In a previous statement on the events in the south of the country on Twitter, the Kazakh president had written that “the bloodshed was the fault of provocateurs, aided by the acquiescence of state employees, and they will be punished”.
The conflict in the Korday district of Jambyl region – in an area with a large population of the country’s Dungan minority – erupted in the afternoon of 7 February. According to the official government version, the cause of the conflict was a roadside argument that developed into a fight. By the evening, as local resident and chairman of the Dungan Association of Kazakhstan Husei Daurov told the media, groups of people began arriving the main Dungan settlement of Masanchi and started attacking local residents and setting houses and vehicles on fire.
The police quickly asserted that the conflict had been contained and the situation brought under control. This was confirmed by the country’s president himself, who announced that a “mass brawl” had occurred but that the police had already “restored normalcy”. At the same time, however, information spread in the media and on the internet that the disturbances were continuing and had spread to neighbouring villages, and that those involved were setting buildings and cars on fire, attacking local residents, and even using firearms (talk also spread of an interethnic conflict, something not mentioned in official pronouncements).
Only on the morning of 8 February, Daurov stated, following the arrival of army units from Almaty, was the situation truly brought under control. According to him, if the military had arrived earlier then much of the carnage could have been avoided. Explaining the delay, the Kazakh interior ministry later announced that it had taken time to send reinforcements from other regions.

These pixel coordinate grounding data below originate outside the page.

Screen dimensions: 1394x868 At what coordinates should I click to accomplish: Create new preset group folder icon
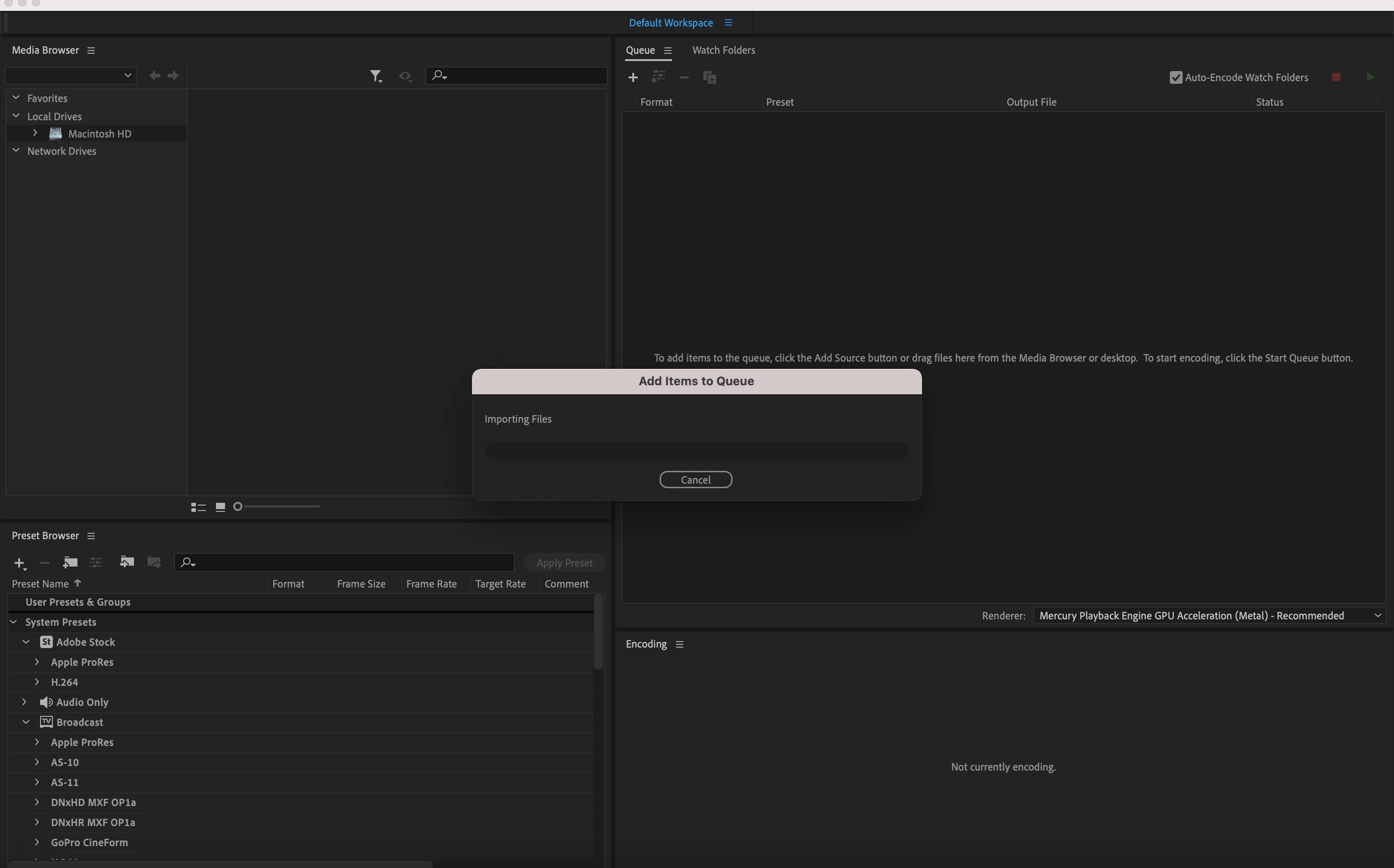click(x=70, y=562)
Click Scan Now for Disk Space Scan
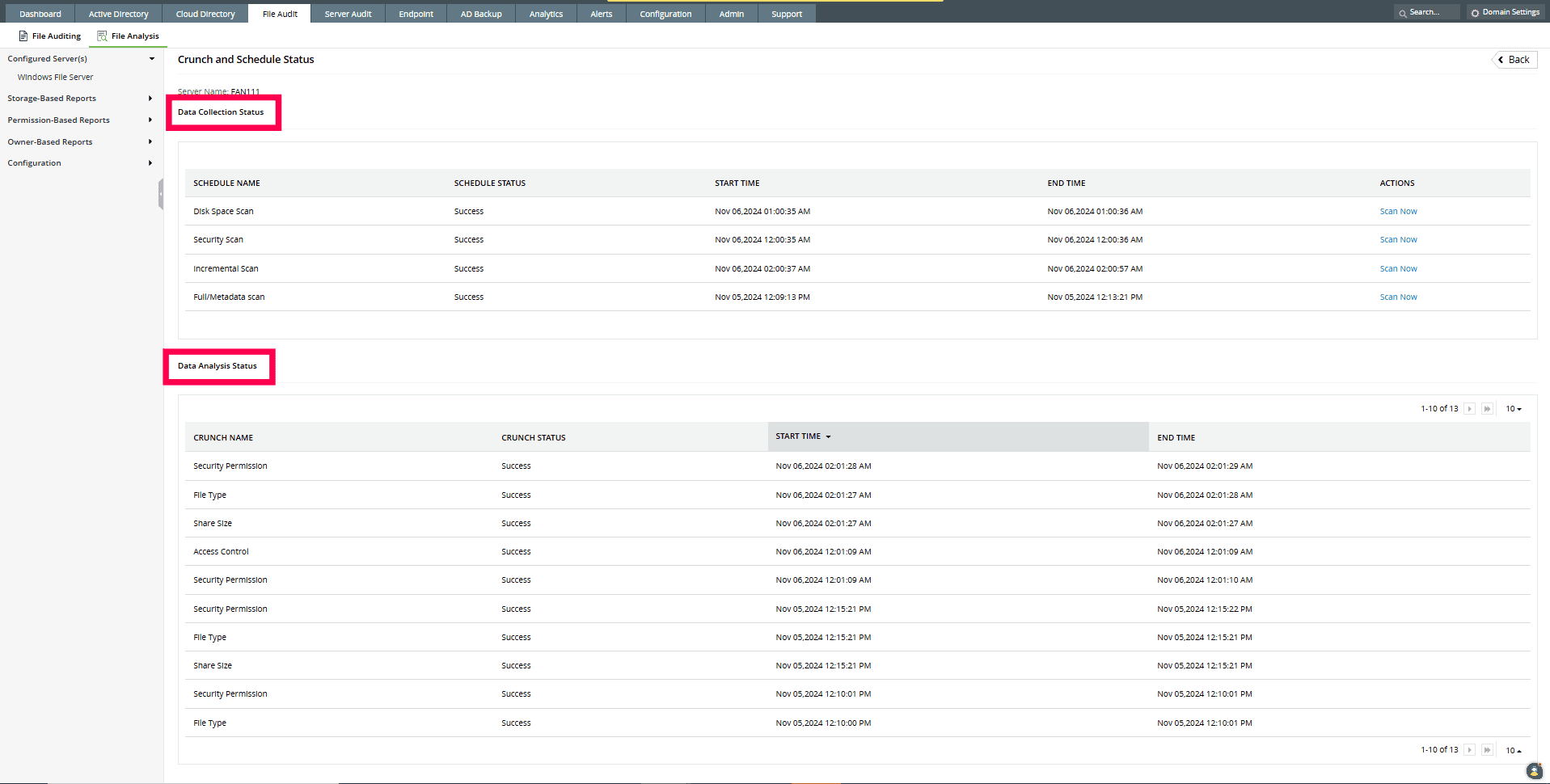The image size is (1550, 784). pos(1397,211)

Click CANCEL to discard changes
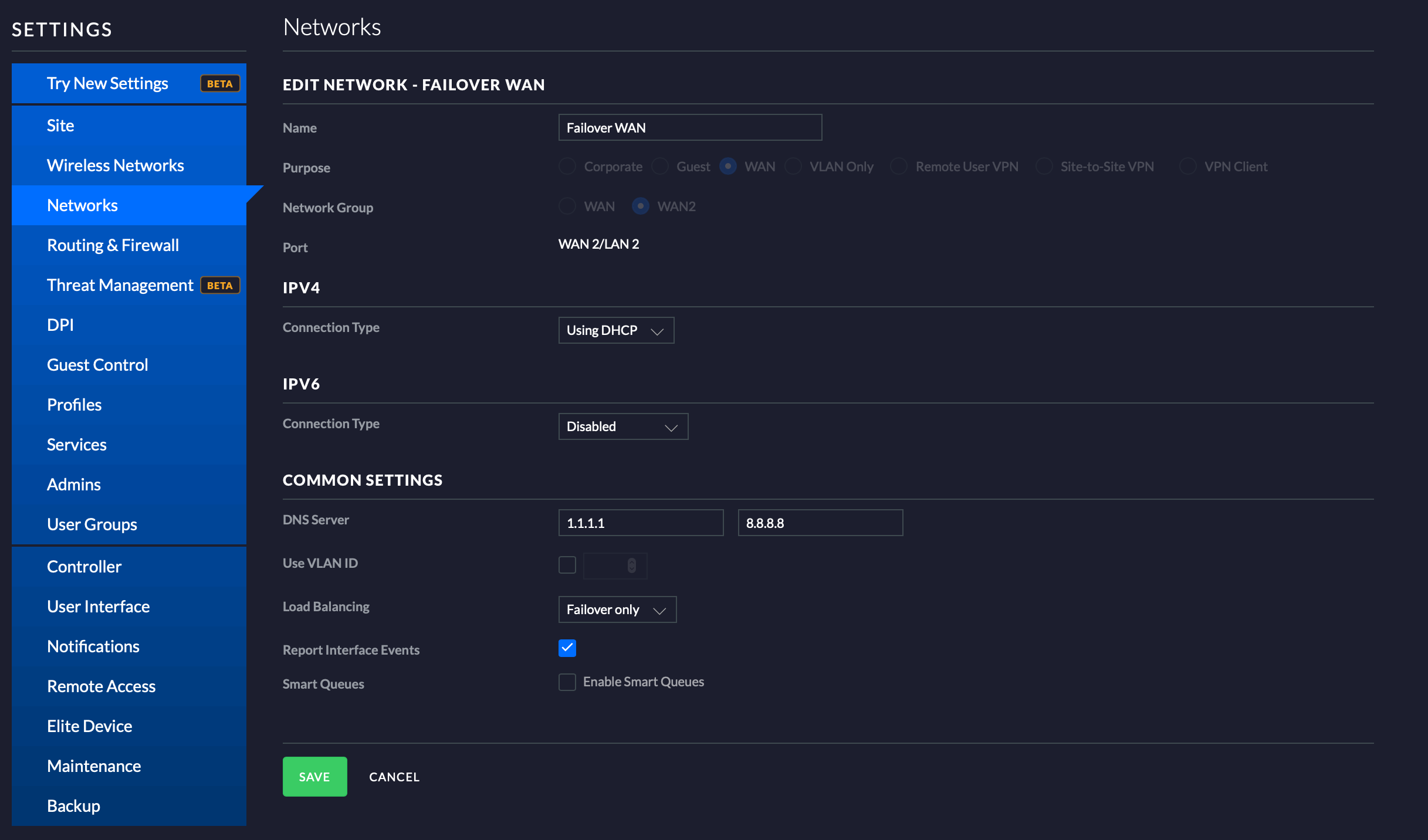click(394, 777)
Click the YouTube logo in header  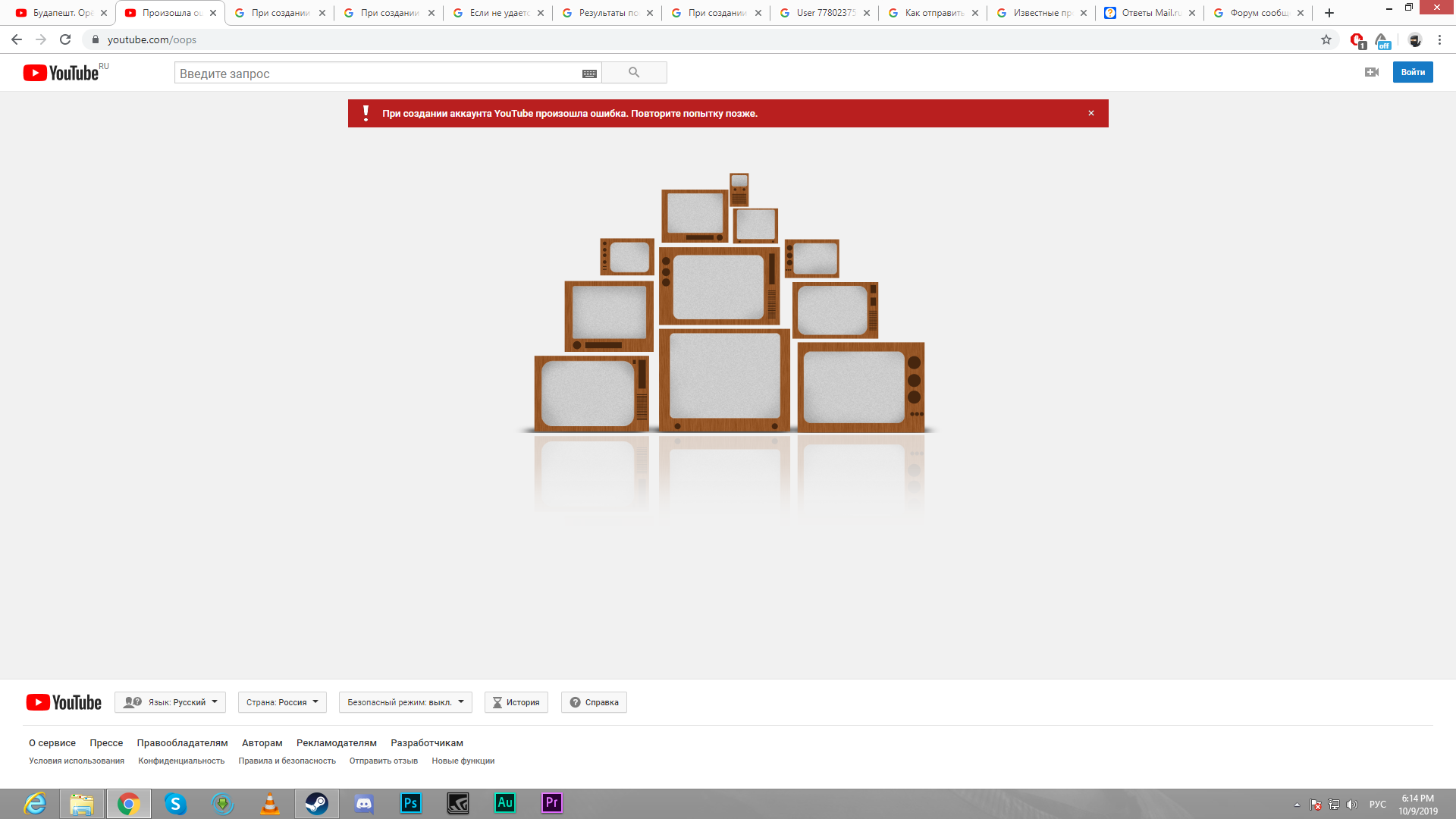pyautogui.click(x=62, y=73)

10 people were killed in the rioting, and more than 170 others required medical attention (according to the latest information on 10 February, 43 people remain in hospital). More than 30 residential buildings and stores suffered extensive damage and dozens of vehicles were destroyed. Many residents of villages targeted in the rioting fled into neighbouring Kyrgyzstan. Later, they began returning to their homes. The authorities promised aid to the victims and pledged to rebuild the destroyed buildings.